Although the team is focused on national data, they reference states and even particular counties to provide more precise examples of things that are going well or where there’s room for improvement. For example, when some states started reopening earlier than others, many of them were not entirely prepared to follow the national guidelines, says Unruh. Those states are mentioned in the team’s report along with descriptions of their level of preparedness.

While the team is tackling the gathering and analysis of qualitative data (the press releases, CDC guidelines, journal articles and official reports), the second step in the process will be the conversion of words and descriptions to numbers, figures and charts.

“The true analysis will happen later, when the wave of researchers come and systematize the information so that we can create a more direct quantitative comparison across countries,” says Koval, an assistant professor and data scientist. “In order to start seeing the patterns, you have to somehow quantify the data so we can ask data scientists, statisticians and more quantitatively oriented researchers to detect larger patterns.”

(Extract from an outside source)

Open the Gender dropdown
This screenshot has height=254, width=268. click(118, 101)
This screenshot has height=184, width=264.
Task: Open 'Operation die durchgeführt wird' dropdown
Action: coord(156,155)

Unruh, Koval and their Virginia Commonwealth University student, Mathew Alexander, will be working on collecting data until after a vaccine is created. They’ll need to capture exit policies, responses and reactions, and how countries de-escalate from the pandemic, says Koval.

“I think our work will be essential in making sense of what happened and what we could have done differently,” says Koval. “I don’t think that this is the last viral disease that hits the globe. The global travel infrastructure is such that it predisposes our mobile community towards transmission. I think future efforts to prevent another pandemic will be based on the analysis of the facts that we’re collecting.”